▶ [WHAT IS REQUIRED]
Rewrite the material from the line containing "Task: Select Downloads in the sidebar" down through the line containing "Action: 121,423", replacing "magnifier" with "magnifying glass" and leaving everything else unchanged.

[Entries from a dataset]
** START **
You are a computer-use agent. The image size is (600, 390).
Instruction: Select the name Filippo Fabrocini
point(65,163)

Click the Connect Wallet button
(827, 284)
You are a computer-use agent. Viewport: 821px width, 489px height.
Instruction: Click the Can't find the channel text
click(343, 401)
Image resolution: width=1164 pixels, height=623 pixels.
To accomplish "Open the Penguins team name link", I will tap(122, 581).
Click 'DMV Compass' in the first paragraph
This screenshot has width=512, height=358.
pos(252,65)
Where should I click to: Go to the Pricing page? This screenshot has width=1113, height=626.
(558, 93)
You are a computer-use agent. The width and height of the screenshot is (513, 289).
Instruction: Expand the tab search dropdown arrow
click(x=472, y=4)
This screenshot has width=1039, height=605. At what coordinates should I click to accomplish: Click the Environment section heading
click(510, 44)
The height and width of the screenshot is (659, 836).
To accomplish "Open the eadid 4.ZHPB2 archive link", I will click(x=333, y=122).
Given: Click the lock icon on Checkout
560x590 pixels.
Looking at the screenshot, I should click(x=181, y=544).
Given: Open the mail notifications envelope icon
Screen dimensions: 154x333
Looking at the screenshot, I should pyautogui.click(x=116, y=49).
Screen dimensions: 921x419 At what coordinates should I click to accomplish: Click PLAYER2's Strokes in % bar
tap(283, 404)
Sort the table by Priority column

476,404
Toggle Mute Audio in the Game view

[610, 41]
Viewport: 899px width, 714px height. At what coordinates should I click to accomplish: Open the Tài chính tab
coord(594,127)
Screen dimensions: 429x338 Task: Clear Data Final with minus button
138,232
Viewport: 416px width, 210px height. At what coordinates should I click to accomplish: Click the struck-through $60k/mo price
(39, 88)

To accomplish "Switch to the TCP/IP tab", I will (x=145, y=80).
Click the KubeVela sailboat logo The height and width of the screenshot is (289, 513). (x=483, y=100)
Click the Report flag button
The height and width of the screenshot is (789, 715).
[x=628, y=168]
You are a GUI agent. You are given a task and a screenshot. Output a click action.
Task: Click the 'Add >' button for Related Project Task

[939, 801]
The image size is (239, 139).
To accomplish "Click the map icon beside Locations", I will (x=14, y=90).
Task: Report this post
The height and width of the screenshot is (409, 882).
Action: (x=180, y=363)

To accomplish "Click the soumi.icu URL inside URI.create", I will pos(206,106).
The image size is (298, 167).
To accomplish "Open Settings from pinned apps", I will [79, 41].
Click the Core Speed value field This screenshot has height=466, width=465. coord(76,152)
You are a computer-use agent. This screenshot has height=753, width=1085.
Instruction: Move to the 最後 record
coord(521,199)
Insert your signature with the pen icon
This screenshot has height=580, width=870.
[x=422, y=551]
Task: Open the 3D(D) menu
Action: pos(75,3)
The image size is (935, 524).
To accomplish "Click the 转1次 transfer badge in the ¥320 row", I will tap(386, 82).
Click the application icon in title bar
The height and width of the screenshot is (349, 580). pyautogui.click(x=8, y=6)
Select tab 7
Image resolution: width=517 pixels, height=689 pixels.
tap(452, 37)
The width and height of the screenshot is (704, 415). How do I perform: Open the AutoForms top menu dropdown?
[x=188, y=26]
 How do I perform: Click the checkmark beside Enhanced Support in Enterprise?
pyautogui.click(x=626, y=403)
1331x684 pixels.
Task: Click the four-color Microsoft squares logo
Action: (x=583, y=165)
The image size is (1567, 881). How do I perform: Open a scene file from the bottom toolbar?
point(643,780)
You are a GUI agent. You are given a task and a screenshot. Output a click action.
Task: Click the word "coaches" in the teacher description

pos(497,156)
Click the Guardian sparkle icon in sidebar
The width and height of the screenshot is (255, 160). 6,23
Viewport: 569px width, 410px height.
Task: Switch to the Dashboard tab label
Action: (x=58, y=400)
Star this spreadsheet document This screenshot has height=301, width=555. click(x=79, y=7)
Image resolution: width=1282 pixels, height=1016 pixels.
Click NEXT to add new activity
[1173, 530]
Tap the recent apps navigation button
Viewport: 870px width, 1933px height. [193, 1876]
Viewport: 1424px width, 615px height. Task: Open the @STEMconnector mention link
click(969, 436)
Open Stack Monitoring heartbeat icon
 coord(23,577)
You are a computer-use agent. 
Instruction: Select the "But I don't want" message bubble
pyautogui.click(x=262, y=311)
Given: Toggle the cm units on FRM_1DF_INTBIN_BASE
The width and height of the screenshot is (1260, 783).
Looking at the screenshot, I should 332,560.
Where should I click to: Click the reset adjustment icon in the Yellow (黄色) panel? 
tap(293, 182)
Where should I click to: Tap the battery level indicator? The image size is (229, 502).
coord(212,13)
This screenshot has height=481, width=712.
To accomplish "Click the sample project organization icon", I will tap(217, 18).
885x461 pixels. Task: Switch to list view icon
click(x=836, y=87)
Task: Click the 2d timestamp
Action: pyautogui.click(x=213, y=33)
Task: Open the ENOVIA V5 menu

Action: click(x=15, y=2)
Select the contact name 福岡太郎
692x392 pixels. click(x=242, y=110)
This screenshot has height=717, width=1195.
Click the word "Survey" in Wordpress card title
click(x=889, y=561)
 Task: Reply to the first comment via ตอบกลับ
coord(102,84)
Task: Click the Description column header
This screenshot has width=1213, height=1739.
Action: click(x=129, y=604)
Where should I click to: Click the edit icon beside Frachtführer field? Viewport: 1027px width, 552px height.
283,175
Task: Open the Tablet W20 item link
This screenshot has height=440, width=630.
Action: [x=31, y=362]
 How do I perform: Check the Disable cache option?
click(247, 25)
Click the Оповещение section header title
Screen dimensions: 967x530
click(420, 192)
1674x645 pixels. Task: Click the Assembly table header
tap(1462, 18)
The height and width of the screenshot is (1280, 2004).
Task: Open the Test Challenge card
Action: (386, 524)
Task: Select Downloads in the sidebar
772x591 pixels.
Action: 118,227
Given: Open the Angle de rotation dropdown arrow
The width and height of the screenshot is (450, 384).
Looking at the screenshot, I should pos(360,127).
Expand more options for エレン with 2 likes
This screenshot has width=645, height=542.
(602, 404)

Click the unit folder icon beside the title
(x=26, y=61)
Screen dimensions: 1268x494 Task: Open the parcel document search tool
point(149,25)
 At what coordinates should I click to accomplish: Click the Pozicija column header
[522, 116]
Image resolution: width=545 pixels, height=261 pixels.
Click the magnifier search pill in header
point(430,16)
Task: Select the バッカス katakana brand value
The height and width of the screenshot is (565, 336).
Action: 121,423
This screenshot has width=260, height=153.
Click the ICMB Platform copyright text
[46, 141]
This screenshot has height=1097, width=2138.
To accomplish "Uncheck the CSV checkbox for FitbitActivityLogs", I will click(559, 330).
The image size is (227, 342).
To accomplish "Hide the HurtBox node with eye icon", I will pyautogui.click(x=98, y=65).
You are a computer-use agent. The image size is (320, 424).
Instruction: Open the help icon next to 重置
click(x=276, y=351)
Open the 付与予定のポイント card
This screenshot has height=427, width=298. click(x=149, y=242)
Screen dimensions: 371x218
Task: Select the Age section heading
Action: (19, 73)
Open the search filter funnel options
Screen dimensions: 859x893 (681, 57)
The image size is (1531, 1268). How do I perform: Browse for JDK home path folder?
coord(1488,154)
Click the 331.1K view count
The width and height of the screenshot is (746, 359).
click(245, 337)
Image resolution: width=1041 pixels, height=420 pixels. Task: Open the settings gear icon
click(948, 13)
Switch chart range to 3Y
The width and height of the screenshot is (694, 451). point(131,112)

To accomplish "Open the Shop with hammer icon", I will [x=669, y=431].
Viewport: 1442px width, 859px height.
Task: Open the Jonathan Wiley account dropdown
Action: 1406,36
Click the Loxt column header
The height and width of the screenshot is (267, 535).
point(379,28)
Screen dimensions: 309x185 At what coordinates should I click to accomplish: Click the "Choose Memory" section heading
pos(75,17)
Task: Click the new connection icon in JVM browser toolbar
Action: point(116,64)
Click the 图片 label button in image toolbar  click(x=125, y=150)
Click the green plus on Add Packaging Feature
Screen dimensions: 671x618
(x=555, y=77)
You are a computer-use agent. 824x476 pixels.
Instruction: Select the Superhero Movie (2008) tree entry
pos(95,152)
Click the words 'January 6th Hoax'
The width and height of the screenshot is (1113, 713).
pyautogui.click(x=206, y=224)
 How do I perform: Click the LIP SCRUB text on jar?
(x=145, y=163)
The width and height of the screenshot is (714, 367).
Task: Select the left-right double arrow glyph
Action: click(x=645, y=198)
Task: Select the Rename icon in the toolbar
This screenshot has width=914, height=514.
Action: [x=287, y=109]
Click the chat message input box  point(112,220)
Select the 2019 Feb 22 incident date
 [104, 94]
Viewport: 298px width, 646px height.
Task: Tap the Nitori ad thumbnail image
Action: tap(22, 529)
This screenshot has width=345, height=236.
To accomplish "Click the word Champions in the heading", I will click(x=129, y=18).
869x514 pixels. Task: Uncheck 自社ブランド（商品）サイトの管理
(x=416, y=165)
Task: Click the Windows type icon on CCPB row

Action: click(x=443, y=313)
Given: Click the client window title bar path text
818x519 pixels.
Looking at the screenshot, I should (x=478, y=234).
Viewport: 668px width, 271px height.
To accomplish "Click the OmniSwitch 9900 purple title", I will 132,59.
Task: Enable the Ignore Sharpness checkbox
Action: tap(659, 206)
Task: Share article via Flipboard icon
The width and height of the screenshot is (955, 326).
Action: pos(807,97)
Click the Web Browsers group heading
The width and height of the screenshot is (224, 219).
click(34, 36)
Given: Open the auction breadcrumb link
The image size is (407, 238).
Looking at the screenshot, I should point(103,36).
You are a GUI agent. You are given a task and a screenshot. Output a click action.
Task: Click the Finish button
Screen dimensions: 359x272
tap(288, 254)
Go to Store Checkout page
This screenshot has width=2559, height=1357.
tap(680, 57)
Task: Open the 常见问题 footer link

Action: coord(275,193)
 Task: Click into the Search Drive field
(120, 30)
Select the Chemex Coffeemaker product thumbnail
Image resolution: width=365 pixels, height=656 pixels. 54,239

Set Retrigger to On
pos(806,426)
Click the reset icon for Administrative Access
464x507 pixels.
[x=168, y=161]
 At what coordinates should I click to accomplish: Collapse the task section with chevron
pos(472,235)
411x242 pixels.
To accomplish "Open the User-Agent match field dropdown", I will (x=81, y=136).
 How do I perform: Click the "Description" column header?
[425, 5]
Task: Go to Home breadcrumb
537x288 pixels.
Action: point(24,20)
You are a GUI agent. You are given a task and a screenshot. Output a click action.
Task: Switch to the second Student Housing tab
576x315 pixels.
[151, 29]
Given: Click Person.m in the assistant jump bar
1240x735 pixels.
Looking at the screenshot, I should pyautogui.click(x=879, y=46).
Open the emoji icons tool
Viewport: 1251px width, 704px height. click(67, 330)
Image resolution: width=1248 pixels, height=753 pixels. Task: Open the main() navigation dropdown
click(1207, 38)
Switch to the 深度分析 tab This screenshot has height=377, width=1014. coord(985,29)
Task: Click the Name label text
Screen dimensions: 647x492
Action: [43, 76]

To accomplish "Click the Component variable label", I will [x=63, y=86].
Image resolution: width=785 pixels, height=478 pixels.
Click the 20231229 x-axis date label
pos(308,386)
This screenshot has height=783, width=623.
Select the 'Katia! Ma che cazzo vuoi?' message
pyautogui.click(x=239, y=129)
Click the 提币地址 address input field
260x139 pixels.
** END **
▶ [ANSWER BELOW]
Task: Select Downloads in the sidebar
772x591 pixels.
Action: 118,227
Given: Open the Angle de rotation dropdown arrow
The width and height of the screenshot is (450, 384).
Looking at the screenshot, I should pos(360,127).
Expand more options for エレン with 2 likes
This screenshot has width=645, height=542.
(602, 404)

Click the unit folder icon beside the title
(x=26, y=61)
Screen dimensions: 1268x494 Task: Open the parcel document search tool
point(149,25)
 At what coordinates should I click to accomplish: Click the Pozicija column header
[522, 116]
Image resolution: width=545 pixels, height=261 pixels.
Click the magnifying glass search pill in header
point(430,16)
Task: Select the バッカス katakana brand value
The height and width of the screenshot is (565, 336).
Action: 121,423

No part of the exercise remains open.